Maybe missing the positive impact of the arbitrariness of picking or imposing a statistical model upon an observed dataset. Maybe not as it is somewhat covered by #3, #4 and #7. The reliance on the reproducibility of the data could be the ground on which those pillars stand.

Abraham De Moivre

Posted in Books, Statistics, Travel, University life with tags , , , , , , , , on March 7, 2012 by xi'an

During my week in Roma, I read David Bellhouse’s book on Abraham De Moivre (at night and in the local transportations and even in Via del Corso waiting for my daughter!)… This is a very scholarly piece of work, with many references to original documents, and it may not completely appeal to the general audience: The Baroque Cycle by Neal Stephenson is covering the same period and the rise of the “scientific man” (or Natural Philosopher) in a much more novelised manner, while centering on Newton as its main character and on the earlier Newton-Leibniz dispute, rather than the later Newton-(De Moivre)-Bernoulli dispute. (De Moivre does not appear in the books, at least under his name.)

Bellhouse’s book should however fascinate most academics in that, beside going with the uttermost detail into De Moivre’s contributions to probability, it uncovers the way (mathematical) research was done in the 17th and 18th century England: De Moivre never got an academic position (although he applied for several ones, incl. in Cambridge), in part because he was an emigrated French huguenot (after the revocation of the Édit de Nantes by Louis XIV), and he got a living by tutoring gentry and aristocracy sons in mathematics and accounting. He also was a consultant on annuities. His interactions with other mathematicians of the time was done through coffee-houses, the newly founded Royal Society, and letters. De Moivre published most of his work in the Philosophical Transactions and in self-edited books that he financed by subscriptions. (As a Frenchman, I personally[and so did Jacob Bernoulli!] found puzzling the fact that De Moivre never wrote anything in french but assimilated very quickly into English society.)

Another fascinating aspect of the book is the way English (incl.
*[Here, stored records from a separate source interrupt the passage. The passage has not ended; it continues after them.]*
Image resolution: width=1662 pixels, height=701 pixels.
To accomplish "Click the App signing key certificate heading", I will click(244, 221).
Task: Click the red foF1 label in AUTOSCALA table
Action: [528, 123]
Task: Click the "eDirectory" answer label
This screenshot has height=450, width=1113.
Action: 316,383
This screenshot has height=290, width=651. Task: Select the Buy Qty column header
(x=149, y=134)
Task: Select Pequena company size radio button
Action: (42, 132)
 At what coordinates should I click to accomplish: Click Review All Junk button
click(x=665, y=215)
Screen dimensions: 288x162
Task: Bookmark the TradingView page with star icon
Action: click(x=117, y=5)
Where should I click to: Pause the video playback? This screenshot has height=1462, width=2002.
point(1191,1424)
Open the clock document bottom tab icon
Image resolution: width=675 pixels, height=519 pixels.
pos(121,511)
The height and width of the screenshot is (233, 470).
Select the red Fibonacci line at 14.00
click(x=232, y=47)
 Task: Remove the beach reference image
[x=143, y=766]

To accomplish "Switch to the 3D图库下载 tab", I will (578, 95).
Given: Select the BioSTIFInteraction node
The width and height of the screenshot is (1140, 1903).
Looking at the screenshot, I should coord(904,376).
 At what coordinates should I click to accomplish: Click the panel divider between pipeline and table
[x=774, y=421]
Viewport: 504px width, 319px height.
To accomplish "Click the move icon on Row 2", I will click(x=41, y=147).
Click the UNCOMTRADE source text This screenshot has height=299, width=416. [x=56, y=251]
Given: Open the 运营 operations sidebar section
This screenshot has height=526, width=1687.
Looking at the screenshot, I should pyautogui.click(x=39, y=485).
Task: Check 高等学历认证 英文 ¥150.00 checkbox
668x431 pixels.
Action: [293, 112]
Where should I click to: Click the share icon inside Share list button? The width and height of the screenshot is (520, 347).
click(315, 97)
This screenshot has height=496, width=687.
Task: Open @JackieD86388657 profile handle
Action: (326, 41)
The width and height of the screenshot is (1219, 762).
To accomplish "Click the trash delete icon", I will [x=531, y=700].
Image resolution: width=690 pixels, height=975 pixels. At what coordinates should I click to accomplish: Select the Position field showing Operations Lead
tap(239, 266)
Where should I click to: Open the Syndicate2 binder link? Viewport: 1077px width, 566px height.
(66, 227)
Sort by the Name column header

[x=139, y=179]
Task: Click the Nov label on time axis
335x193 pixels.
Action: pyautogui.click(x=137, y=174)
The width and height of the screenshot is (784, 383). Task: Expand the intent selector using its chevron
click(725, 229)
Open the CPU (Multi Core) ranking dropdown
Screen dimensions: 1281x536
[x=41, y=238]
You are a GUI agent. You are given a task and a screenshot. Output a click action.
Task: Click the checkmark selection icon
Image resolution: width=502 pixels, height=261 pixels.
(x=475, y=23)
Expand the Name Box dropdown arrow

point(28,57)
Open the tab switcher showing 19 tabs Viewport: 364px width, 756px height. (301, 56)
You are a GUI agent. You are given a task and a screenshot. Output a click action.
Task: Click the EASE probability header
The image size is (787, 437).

De Moivre) and Continental mathematicians fought and bickered on the priority of discoveries. Because their papers were rarely and slowly published, and even more slowly distributed throughout Western Europe, they had to rely on private letters for those priority claims. De Moivre’s main achievement is his book, The Doctrine of Chances, which contains among clever binomial derivations on various chance games an occurrence of the central limit theorem for binomial experiments. And the use of generating functions. De Moivre had a suprisingly long life since he died at 87 in London, still giving private lessons as old as 72. Besides being seen as a leading English mathematician, he eventually got recognised by the French Académie Royale des Sciences, if as a foreign member, a few months prior to his death (as well as by the Berlin Academy of Sciences). There is also a small section in the book on the connections between De Moivre and Thomas Bayes (pp. 200-203), although very little is known of their personal interactions. Bayes was close to one of De Moivre’s former students, Phillip Stanhope, and he worked on several of De Moivre’s papers to get entry to the Royal Society. Some open question is whether or not Bayes was ever tutored by De Moivre, although there is no material proof he did. The book also mentions Bayes’ theorem in connection with an comment on The Doctrine of Chances by Hartley (p.191), as if De Moivre had an hand in it or at least a knowledge of it, but this seems unlikely…

In conclusion, this is a highly pleasant and easily readable book on the career of a major mathematician and of one of the founding fathers of probability theory. David Bellhouse is to be congratulated on the scholarship exhibited by this book and on the painstaking pursuit of all historical documents related with De Moivre’s life.